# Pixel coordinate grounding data
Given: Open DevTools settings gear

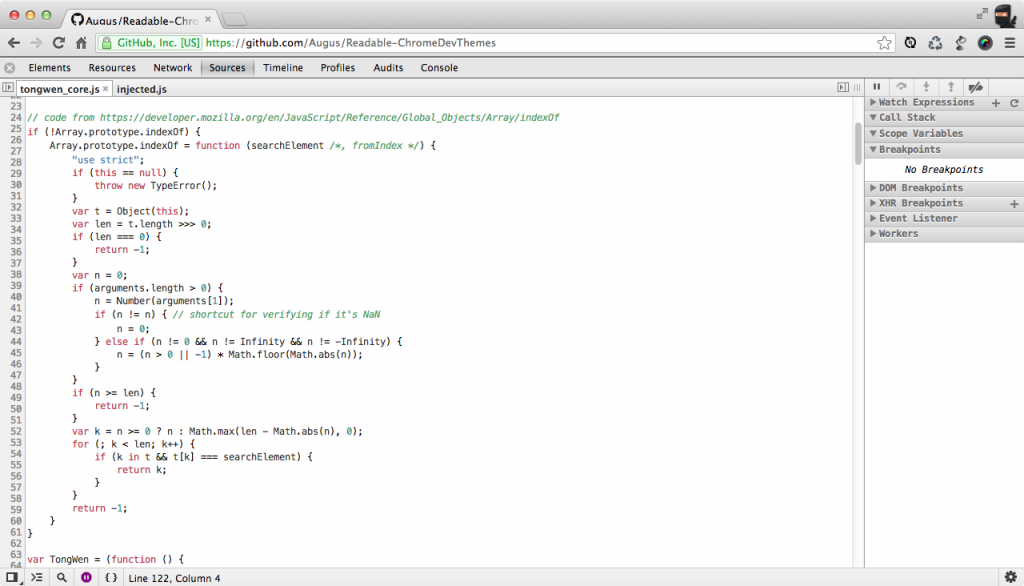Looking at the screenshot, I should point(1010,577).
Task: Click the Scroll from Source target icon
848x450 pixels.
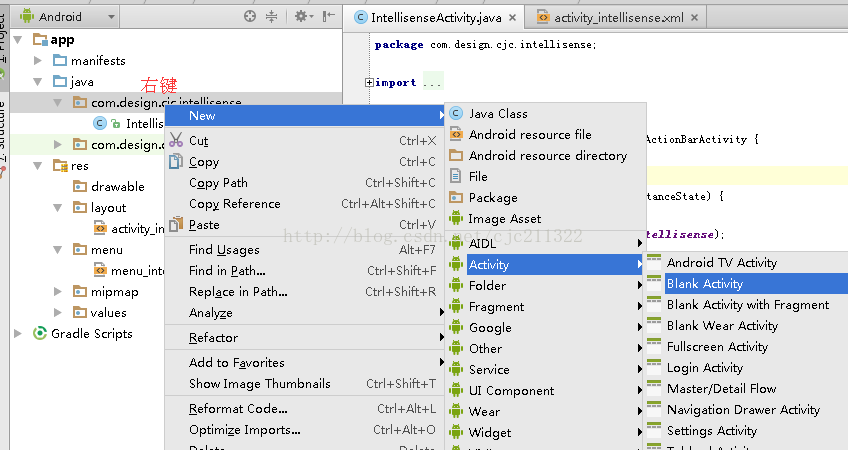Action: pos(250,17)
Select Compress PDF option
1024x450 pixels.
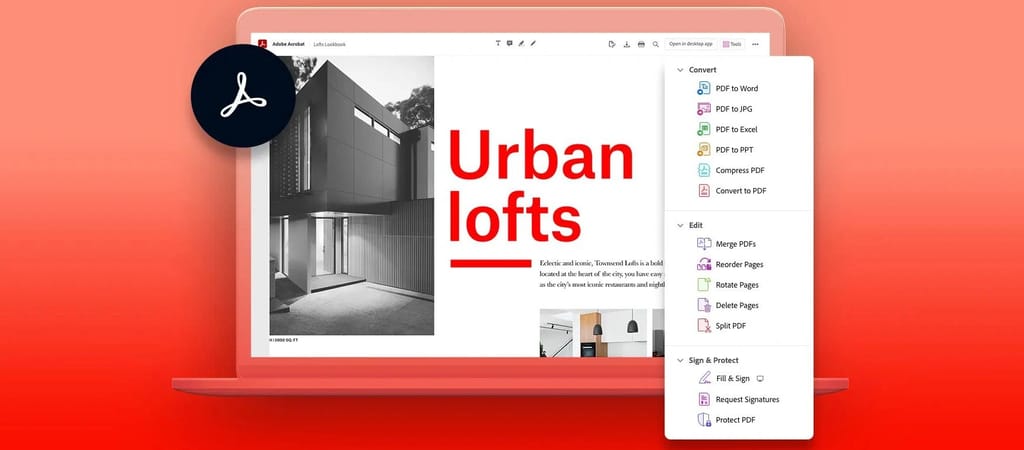(x=740, y=170)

# WORK INSTRUCTION
For every entry, return its exact wording and leave out any image.

# TASK OUTPUT
Given: Open DevTools settings gear

Looking at the screenshot, I should point(1010,577).
Task: Click the Scroll from Source target icon
848x450 pixels.
Action: pos(250,17)
Select Compress PDF option
1024x450 pixels.
(x=740, y=170)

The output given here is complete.